In Edo, merchants (Fudasashi) dealt in rice. In Osaka, these bigger merchants were the Kakeya (Moneylender) and Kuramoto (Salesman), some of whom had begun to wear the shorter sword of the samurai class, which under Confucian Buddhist Japanese standards was a no-no. Particularly to the disgruntled Tozama daimyou (outsider lords) at first. Other smaller merchants such as peddlers, entertainers and manual labourers were also gaining more wealth. Merchants in Kyoto were known for their culture, Edo for their power, and Osaka for their money. Ihara himself noted the expediency of Osaka merchants money related priorities, a pride in enterprise they held in high esteem for themselves and their wider families. This was found in self-made merchants like Kawamura Zuiken (1614-1700) who began as a cart-peddlar, and whose quick thinking after the 1657 great fire of Edo in buying local timber made him rich overnight. Edo merchants such as Kinokuniya Bunzaemon (紀伊国屋文左衛門, 1669 – 1734) were particularly known in the pleasure districts for their lavish spending.[14] 

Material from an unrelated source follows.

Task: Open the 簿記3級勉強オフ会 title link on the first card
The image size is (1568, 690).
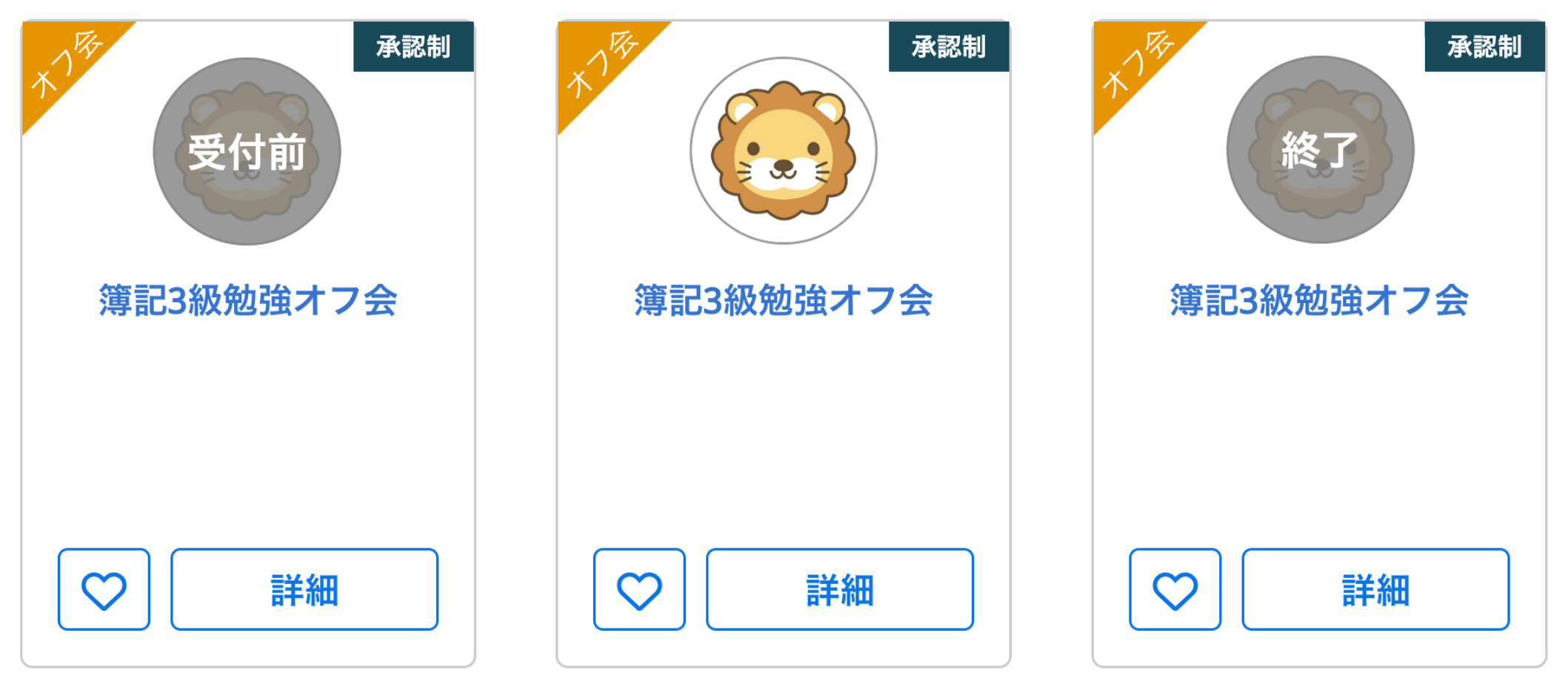Action: point(248,300)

The Matsuura Byobu depicting contemporary fashions (c.1650) Iwasa Matabei

By the 1660's, Osaka Kuramoto and Kabunakama who specialised in the cash crop Cotton, instead began making domestic Kosode from Indian Sarasa prints.[8][16] The Kabunakama (株仲間|merchant guilds) began developing due to broken Nakama (contract-merchants) contracts and the cooperation and social contacts between provincial, regional and city merchants began to grow into the recognisable new flourishing Chonin class.[8][15] The Chonin according to the Chonin themselves therefore upon retirement, was to leave behind his wealth, and live a life of refinement in following Kodou, Shudo, Chado, Archery, Waka, Music, and to refrain from swearing in tripping over his purple hems.[14] In the Genroku period (1688-1704) the Chonin began to become wealthier than the Bakufu, given the Chonin dealt in coin, whereas the Japanese Warrior (read:Samurai) dealt in rice, and thereby died by the Koku-stipend.[10]  Rice goes off however, so generally Chonin had a bit more leverage with accumulating wealth, from their businesses in printing, textiles, etc to meet the ratio of Supply and Demand creating in the years of population control and stabilisation policy under the new Shogunate. 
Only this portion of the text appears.